# Excerpted text
# # # #

KOTA KINABALU, July 11 — Wildlife authorities have rescued an elephant calf, among the youngest they have come across, in a human-elephant conflict area in Tawau.
The young male jumbo, estimated to be less than a year old, was wandering alone at about 3pm yesterday when it was found by plantation workers in the Brumas oil palm area, who alerted their managers and called the authorities to rescue the animal.
Witnesses said that the animal was weak and seemed tired, but it was not aggressive when a team from the Sabah Wildlife Department came to take it away.
The elephant calf is currently under the care of wildlife rangers at the department’s Tawau base.
“The elephant found is very small and young, probably a few months and definitely less than a year. It will need a lot of attention and care if it is to survive,” said the source.
It has yet to be decided where the elephant calf will be kept, as it cannot be returned to the wild with an unfamiliar herd.
An elephant calf found alone is usually not a good sign for the species, indicating that its herd is either dead or faced some conflict that caused the calf to end up alone.
The Brumas area where the calf was found has experienced elephant encounters before, including an attack by a rogue bull elephant two years ago.
Oil palm plantations in the area also regularly report the presence of elephants despite a wildlife corridor that sometimes pose a danger to the crops and occasionally, the residents.
The east coast and interior of Sabah has seen an increase of human-wildlife conflict due to the rapid pace of development and land clearing.

# # # #

# What to work on
a: Change "rogue bull elephant" to "stray bull elephant" in the stretch of the elephant calf report from "An elephant calf found" through "and land clearing.", and write out that stretch.
b: According to the elephant calf report, where is the rescued calf currently being cared for?
c: Resume the elephant calf report after its final sentence.

# Dataset excerpt
# # # #

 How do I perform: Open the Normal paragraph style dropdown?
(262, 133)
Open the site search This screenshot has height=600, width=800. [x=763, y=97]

# # # #

# Answer section
a:
An elephant calf found alone is usually not a good sign for the species, indicating that its herd is either dead or faced some conflict that caused the calf to end up alone.
The Brumas area where the calf was found has experienced elephant encounters before, including an attack by a stray bull elephant two years ago.
Oil palm plantations in the area also regularly report the presence of elephants despite a wildlife corridor that sometimes pose a danger to the crops and occasionally, the residents.
The east coast and interior of Sabah has seen an increase of human-wildlife conflict due to the rapid pace of development and land clearing.

b: It is in the care of wildlife rangers at the Sabah Wildlife Department's Tawau base.

c:
In between 2013 and 2016, 15 orphaned baby elephants were found on their own in Tawau, Lahad Datu, Telupid, Kinabatangan and Sandakan — areas known as a hotbed of human-elephant conflicts.
The Sabah Wildlife Department is currently under scrutiny following reports of an ill-managed Lok Kawi Wildlife Park where rehabilitated animals are kept, including 16 elephants.
The recent death of two of its captive elephants — a 15-year-old and a three-year-old calf — raised concerns about the department’s capability of looking after Sabah’s endangered animals.
Tourism, Culture and Environment minister Christina Liew said there was no conclusive cause of death except that the animals were sick and “not expected to live long”.
Sabah’s endemic elephant population has been dwindling. There are an estimated 1,500 Borneo Pygmy elephants left in the wild.
This year alone, 16 deaths were reported to authorities, with six of those in the last two months.
Liew said that post-mortem reports showed that they had died of an unknown disease, with no discernible external wounds.